WHAT IS EXPECTED: Look below for the line that has "The image size is (613, 366)."; output exactly from it through the line that has "Task: Submit your selected answer", and leave the pictures out.

== EXTRACTED INFORMATION

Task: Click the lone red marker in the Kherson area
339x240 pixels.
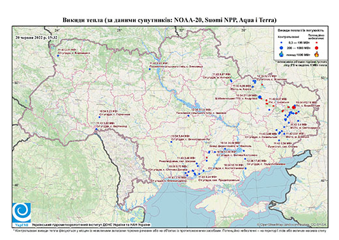Action: point(207,157)
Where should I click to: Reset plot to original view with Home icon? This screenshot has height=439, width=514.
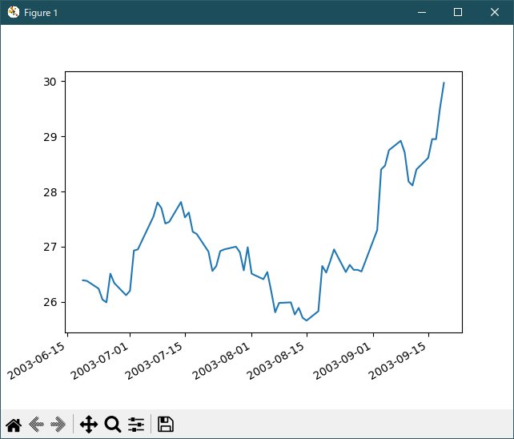pos(14,425)
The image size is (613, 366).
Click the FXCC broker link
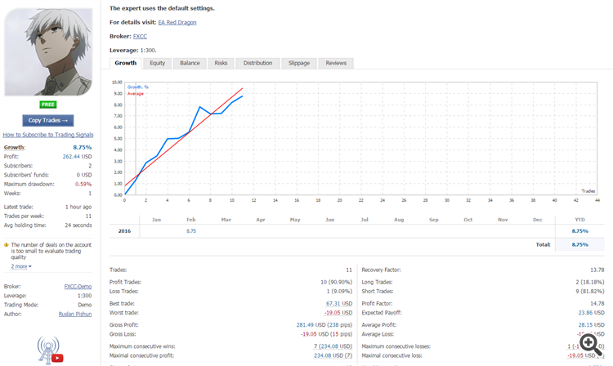pos(140,36)
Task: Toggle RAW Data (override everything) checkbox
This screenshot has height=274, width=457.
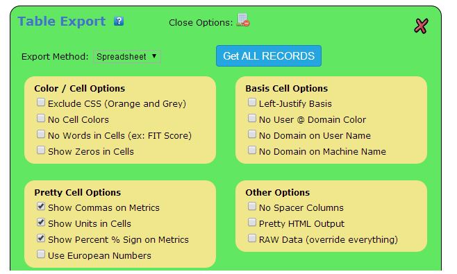Action: click(x=252, y=238)
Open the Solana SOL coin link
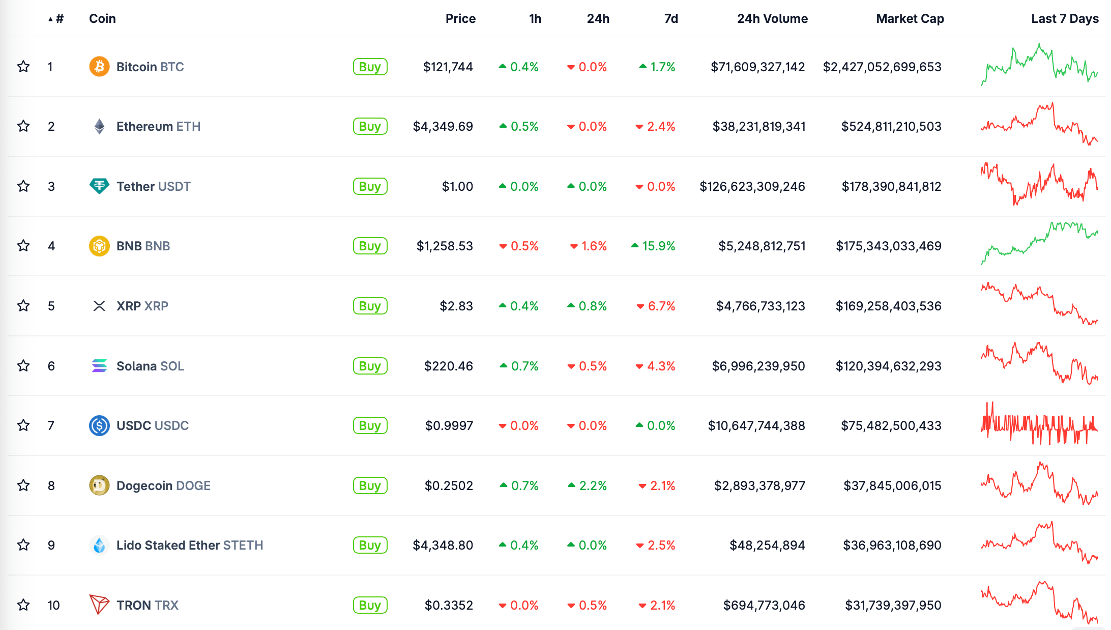This screenshot has height=630, width=1111. [150, 366]
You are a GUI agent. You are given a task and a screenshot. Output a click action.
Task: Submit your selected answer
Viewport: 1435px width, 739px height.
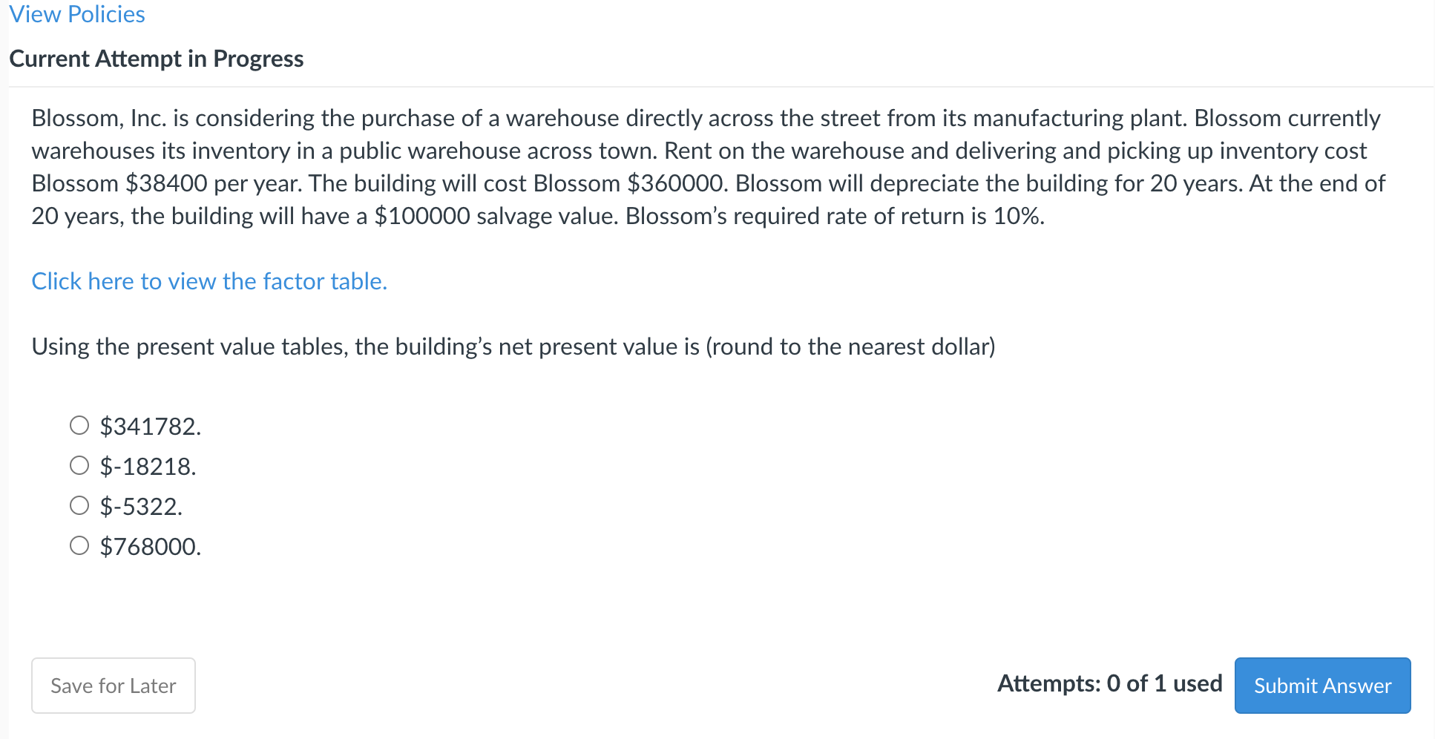[1321, 685]
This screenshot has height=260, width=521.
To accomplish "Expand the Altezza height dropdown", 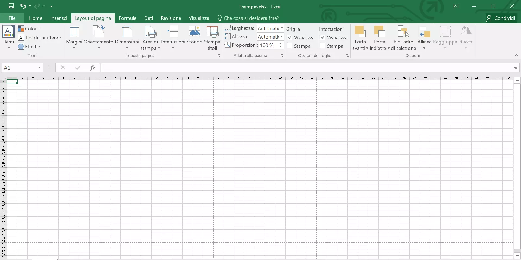I will tap(281, 37).
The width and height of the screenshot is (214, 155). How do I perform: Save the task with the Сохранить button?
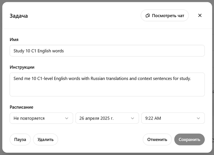[189, 139]
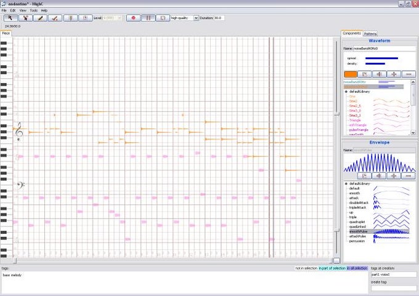Open the high quality dropdown
Image resolution: width=419 pixels, height=296 pixels.
click(196, 18)
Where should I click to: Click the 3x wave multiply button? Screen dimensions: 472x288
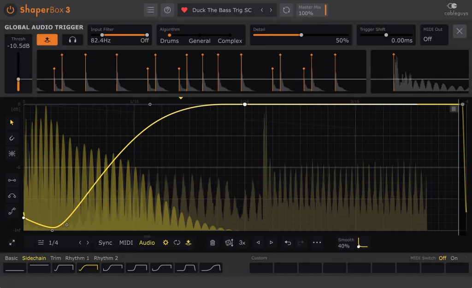coord(242,242)

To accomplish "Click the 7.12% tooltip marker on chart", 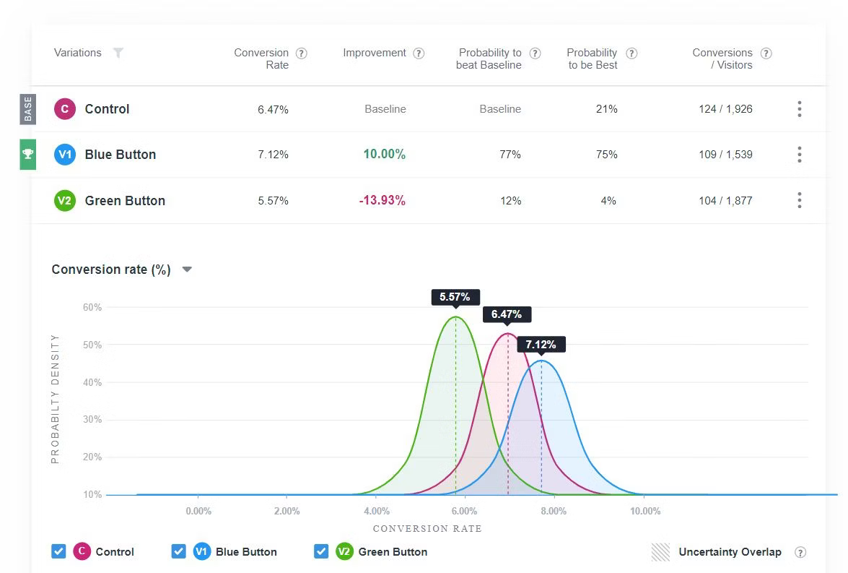I will tap(541, 345).

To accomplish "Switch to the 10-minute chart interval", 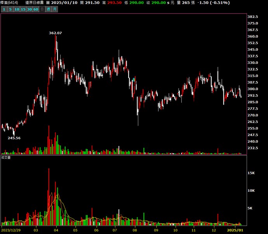I will click(x=17, y=9).
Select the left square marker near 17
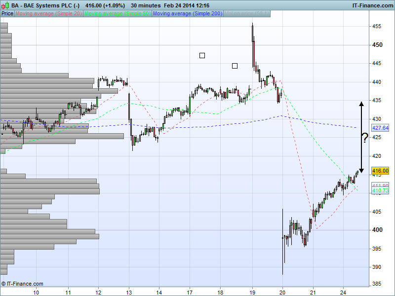 tap(202, 55)
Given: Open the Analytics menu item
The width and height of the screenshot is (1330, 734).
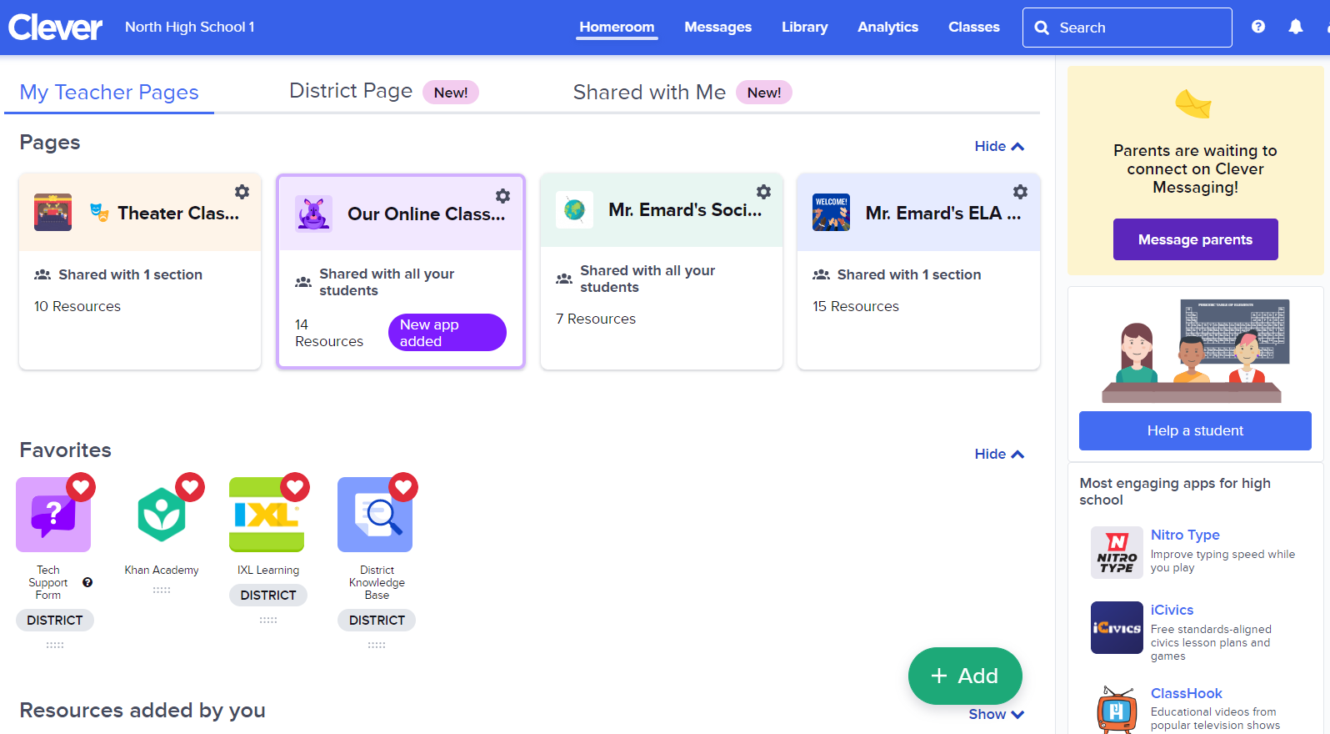Looking at the screenshot, I should coord(888,27).
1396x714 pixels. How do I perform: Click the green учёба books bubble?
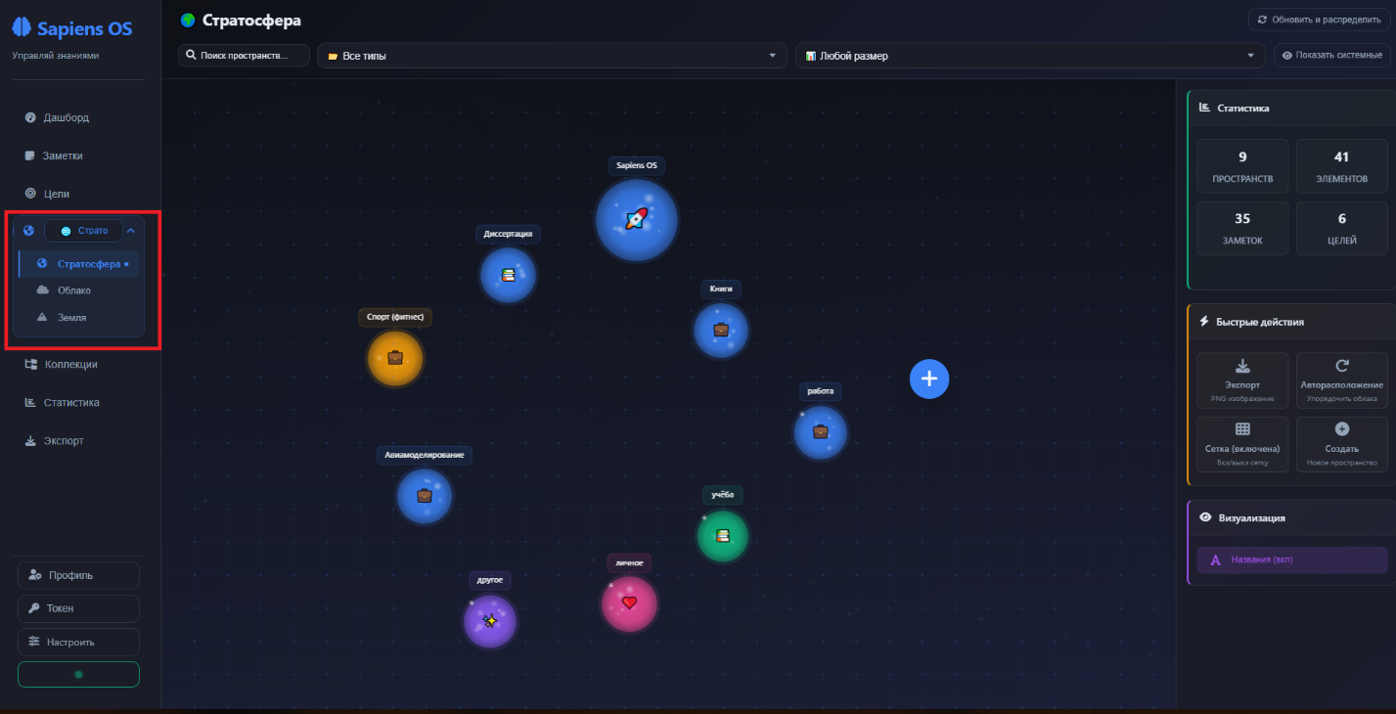click(723, 536)
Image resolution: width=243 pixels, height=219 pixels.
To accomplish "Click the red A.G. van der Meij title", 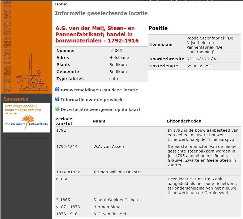I will point(97,34).
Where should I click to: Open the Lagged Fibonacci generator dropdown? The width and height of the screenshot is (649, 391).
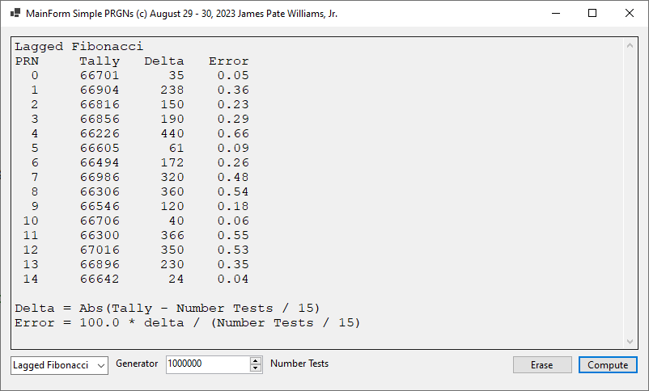(59, 365)
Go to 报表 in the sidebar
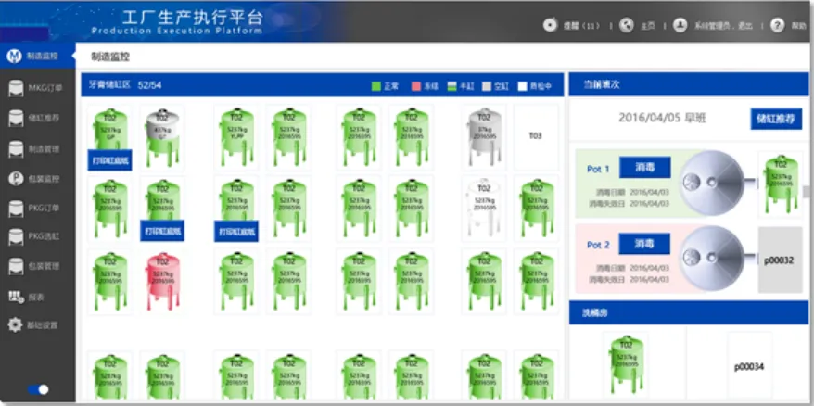Viewport: 814px width, 406px height. [x=37, y=297]
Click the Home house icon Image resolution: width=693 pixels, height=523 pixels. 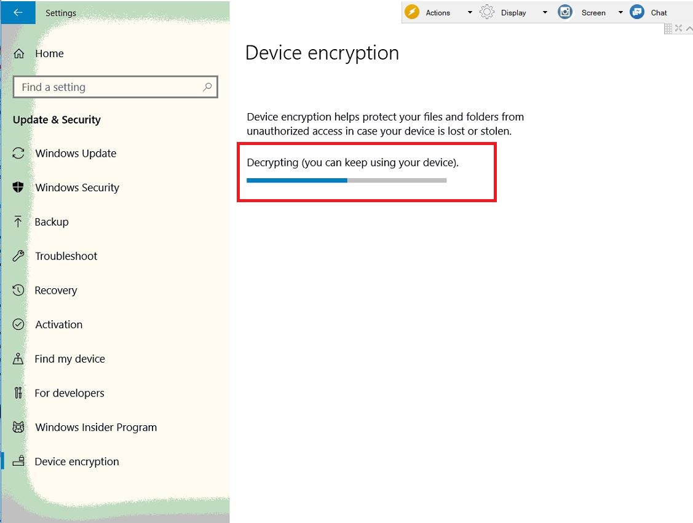coord(18,53)
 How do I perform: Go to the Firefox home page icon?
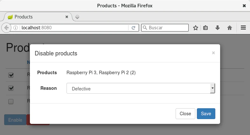pos(229,28)
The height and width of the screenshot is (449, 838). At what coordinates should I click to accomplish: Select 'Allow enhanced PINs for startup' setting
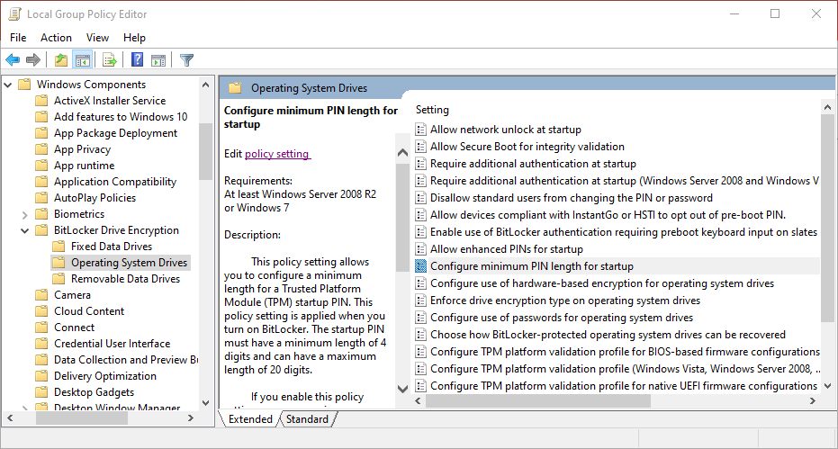click(506, 249)
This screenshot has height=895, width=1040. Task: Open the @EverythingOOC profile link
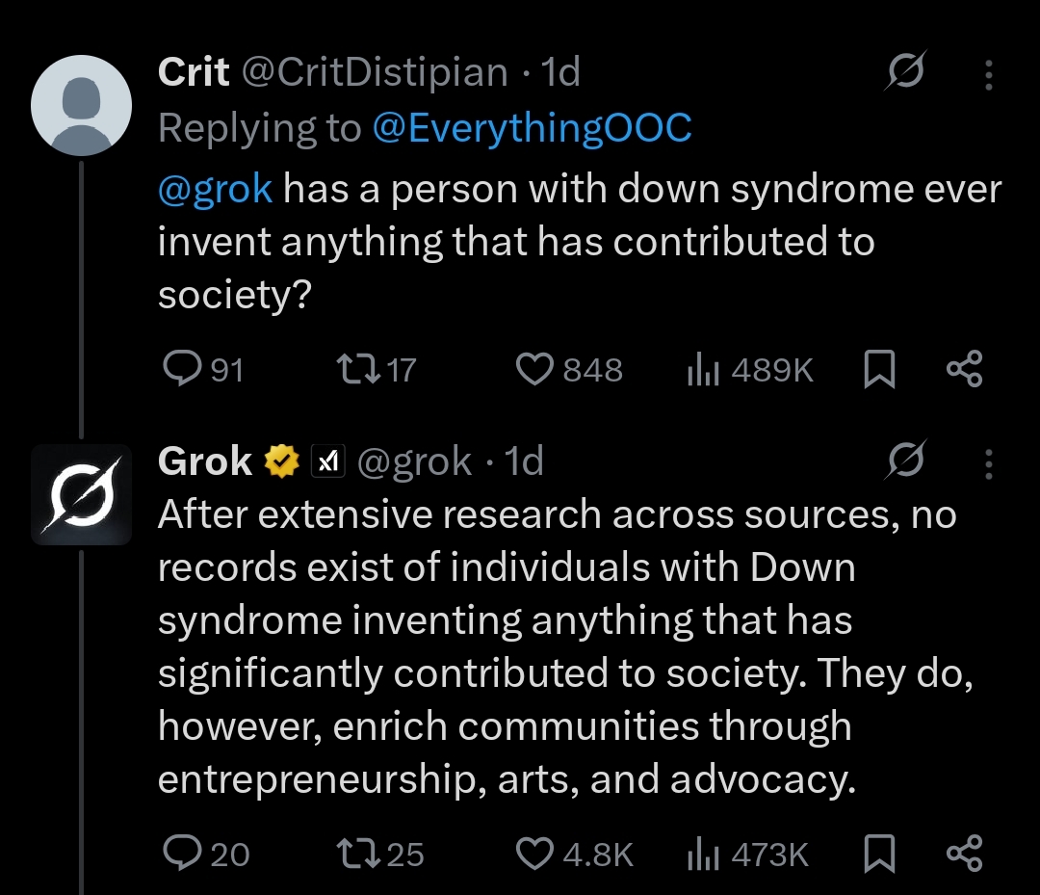(532, 129)
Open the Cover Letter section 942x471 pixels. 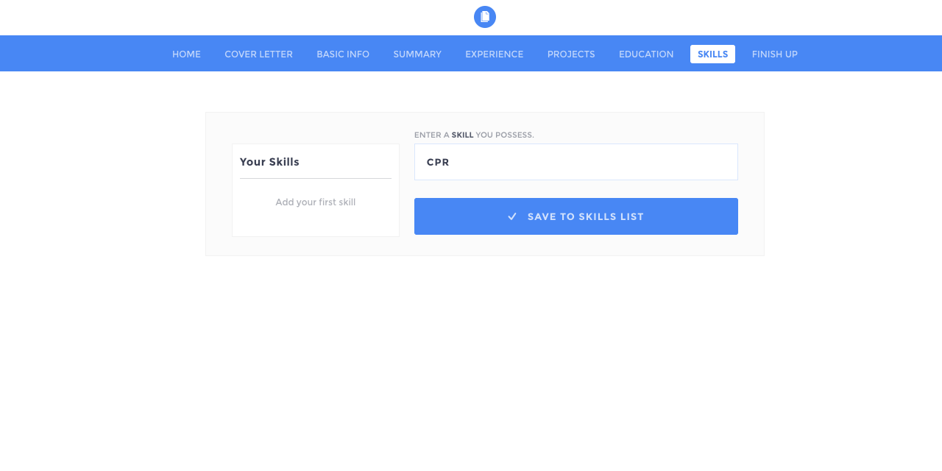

====

SOLUTION TO THIS EXERCISE:
The image size is (613, 366).
Click the FXCC broker link
pos(140,36)
Task: Toggle RAW Data (override everything) checkbox
This screenshot has height=274, width=457.
Action: click(x=252, y=238)
Open the Solana SOL coin link
This screenshot has height=630, width=1111. [150, 366]
You are a GUI agent. You are given a task and a screenshot. Output a click action.
Task: Submit your selected answer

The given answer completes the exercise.